(EXERCISE DETAILS): If a line in the records below holds the string "circle", count it; give only the total.

(MATERIAL TO PROCESS):

• • • • •

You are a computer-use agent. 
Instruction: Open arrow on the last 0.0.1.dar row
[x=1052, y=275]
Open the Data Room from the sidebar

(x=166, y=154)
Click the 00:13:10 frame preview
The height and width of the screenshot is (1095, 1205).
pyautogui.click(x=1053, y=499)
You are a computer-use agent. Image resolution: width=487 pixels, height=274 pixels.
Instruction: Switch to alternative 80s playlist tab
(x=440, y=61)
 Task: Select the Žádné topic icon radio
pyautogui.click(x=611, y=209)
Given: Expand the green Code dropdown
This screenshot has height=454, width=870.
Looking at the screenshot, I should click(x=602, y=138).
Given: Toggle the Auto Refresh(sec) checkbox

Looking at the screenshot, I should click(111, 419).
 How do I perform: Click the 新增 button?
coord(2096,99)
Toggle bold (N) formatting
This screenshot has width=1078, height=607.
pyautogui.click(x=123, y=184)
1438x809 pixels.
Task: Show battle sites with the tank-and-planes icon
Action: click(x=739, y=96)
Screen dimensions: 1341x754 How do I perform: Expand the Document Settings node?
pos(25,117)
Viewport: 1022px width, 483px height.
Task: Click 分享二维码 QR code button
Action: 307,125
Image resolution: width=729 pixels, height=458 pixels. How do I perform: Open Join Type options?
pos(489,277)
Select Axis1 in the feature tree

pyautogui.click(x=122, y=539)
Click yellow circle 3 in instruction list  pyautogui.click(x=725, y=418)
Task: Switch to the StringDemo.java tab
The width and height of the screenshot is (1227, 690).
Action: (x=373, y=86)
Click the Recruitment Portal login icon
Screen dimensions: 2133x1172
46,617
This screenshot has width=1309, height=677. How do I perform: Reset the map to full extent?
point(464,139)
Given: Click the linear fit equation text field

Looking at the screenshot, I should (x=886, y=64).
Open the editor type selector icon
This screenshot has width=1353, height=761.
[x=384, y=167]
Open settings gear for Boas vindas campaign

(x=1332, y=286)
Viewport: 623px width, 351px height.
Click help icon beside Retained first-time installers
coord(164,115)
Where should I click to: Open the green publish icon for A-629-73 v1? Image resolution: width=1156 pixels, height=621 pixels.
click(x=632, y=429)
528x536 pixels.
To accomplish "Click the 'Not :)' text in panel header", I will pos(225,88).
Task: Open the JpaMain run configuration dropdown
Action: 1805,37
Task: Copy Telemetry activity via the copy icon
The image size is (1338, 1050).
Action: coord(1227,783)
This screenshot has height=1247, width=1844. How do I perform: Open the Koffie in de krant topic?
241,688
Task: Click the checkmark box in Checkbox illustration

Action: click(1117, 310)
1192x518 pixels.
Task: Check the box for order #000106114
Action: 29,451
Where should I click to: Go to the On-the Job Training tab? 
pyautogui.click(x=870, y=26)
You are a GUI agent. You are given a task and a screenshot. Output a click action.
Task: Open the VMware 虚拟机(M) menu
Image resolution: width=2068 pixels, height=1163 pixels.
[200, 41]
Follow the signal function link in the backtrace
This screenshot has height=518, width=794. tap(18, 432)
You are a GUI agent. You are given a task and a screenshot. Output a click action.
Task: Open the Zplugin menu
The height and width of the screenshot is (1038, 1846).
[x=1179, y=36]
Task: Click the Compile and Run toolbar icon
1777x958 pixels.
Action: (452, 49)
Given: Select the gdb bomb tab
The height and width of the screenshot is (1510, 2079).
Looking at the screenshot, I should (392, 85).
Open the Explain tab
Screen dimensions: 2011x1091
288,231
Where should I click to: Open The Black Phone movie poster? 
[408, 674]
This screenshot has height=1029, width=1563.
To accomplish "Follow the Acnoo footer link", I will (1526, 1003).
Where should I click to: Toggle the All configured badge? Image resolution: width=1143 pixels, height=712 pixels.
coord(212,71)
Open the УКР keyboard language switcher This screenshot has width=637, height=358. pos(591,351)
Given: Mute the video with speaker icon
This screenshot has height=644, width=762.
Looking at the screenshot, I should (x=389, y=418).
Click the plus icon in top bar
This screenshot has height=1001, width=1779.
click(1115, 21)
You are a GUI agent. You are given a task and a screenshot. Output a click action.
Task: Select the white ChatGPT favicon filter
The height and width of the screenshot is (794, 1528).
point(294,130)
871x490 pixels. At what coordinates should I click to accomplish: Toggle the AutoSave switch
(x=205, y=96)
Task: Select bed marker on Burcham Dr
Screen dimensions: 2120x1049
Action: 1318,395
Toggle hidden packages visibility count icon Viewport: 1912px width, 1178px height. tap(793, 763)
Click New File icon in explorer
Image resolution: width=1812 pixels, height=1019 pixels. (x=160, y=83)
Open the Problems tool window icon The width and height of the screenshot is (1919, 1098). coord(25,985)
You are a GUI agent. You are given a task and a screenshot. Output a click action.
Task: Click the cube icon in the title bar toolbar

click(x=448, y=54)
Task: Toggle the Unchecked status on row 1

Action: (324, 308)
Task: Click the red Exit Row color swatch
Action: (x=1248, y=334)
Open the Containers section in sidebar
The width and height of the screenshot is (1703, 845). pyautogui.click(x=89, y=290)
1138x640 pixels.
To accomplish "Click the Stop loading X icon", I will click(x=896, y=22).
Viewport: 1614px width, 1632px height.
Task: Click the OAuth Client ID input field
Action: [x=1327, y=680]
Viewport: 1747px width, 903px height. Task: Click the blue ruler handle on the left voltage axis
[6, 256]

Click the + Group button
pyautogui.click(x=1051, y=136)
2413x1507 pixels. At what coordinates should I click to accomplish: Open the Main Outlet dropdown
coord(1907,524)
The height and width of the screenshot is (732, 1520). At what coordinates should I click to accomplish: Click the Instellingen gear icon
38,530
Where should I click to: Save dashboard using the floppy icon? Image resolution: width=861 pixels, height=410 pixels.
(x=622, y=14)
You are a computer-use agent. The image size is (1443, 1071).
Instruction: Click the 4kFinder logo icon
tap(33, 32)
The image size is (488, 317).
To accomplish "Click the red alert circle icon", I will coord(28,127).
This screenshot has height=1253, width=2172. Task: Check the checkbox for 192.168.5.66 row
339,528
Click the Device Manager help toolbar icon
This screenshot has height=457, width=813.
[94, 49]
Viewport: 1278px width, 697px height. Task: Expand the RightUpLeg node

• • • • •

(OUTPUT OF THE TASK): 2